***** SOURCE TEXT *****
“Are Pharmacy Benefit Managers Harming Your Wallet?”

A new report from the House Committee on Oversight and Accountability suggests that pharmacy-benefit managers (PBMs) are directing patients towards more costly medications while restricting their choices regarding where to obtain them. This findings follow a 32-month investigation and precede an upcoming hearing with leaders from the largest PBMs in the U.S.

PBMs serve as intermediaries for health insurers, managing prescription drug plans and negotiating prices with pharmaceutical companies. They also establish the out-of-pocket expenses patients face. The report highlights that the three largest PBMs—Express Scripts, OptumRx, and CVS Health’s Caremark—control around 80% of U.S. prescriptions.

According to the committee’s findings, PBMs have created lists favoring higher-priced brand-name medications over more affordable alternatives. For instance, the report mentions internal communications from Cigna that discouraged using cheaper options to Humira, a medication for arthritis and other autoimmune disorders, which costs $90,000 annually, despite the existence of a biosimilar that is priced at half that amount.

Additionally, the committee noted that Express Scripts informed patients they would incur higher costs at local pharmacies compared to ordering a three-month supply from their affiliated mail-order service, which restricted patient choices regarding their pharmacies.

Earlier this month, the U.S. Federal Trade Commission (FTC) released a related report indicating that the six biggest PBMs now manage about 95% of all prescriptions in the nation due to increasing vertical integration and market concentration. The FTC warned that this trend threatens patients’ access to affordable medications, as these PBMs may prioritize their own affiliated businesses over others, generating conflicts of interest that can drive up costs.

FTC Chair Lina M. Khan emphasized that these findings reveal how PBMs are potentially overcharging patients for crucial medications like cancer drugs, resulting in over $1 billion in excess revenue for these middlemen.
***** THE DATA *****
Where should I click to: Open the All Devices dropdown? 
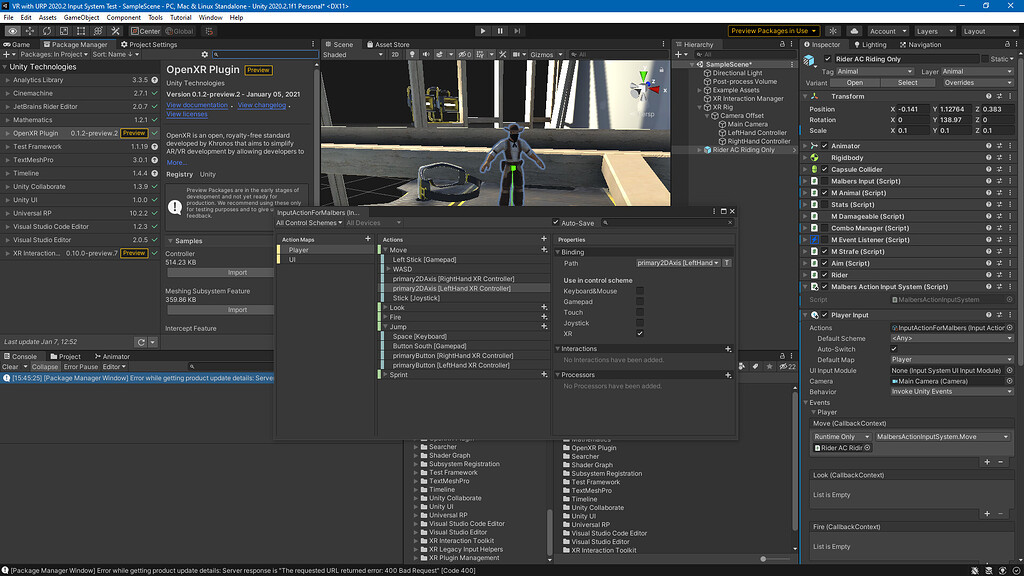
*****
PROBLEM STATEMENT - Extract the passage of the article on pharmacy benefit managers between "PBMs serve as" and "half that amount.", inclusive. Rely only on the article about pharmacy benefit managers; set the material aside.

ANSWER BELOW -
PBMs serve as intermediaries for health insurers, managing prescription drug plans and negotiating prices with pharmaceutical companies. They also establish the out-of-pocket expenses patients face. The report highlights that the three largest PBMs—Express Scripts, OptumRx, and CVS Health’s Caremark—control around 80% of U.S. prescriptions.

According to the committee’s findings, PBMs have created lists favoring higher-priced brand-name medications over more affordable alternatives. For instance, the report mentions internal communications from Cigna that discouraged using cheaper options to Humira, a medication for arthritis and other autoimmune disorders, which costs $90,000 annually, despite the existence of a biosimilar that is priced at half that amount.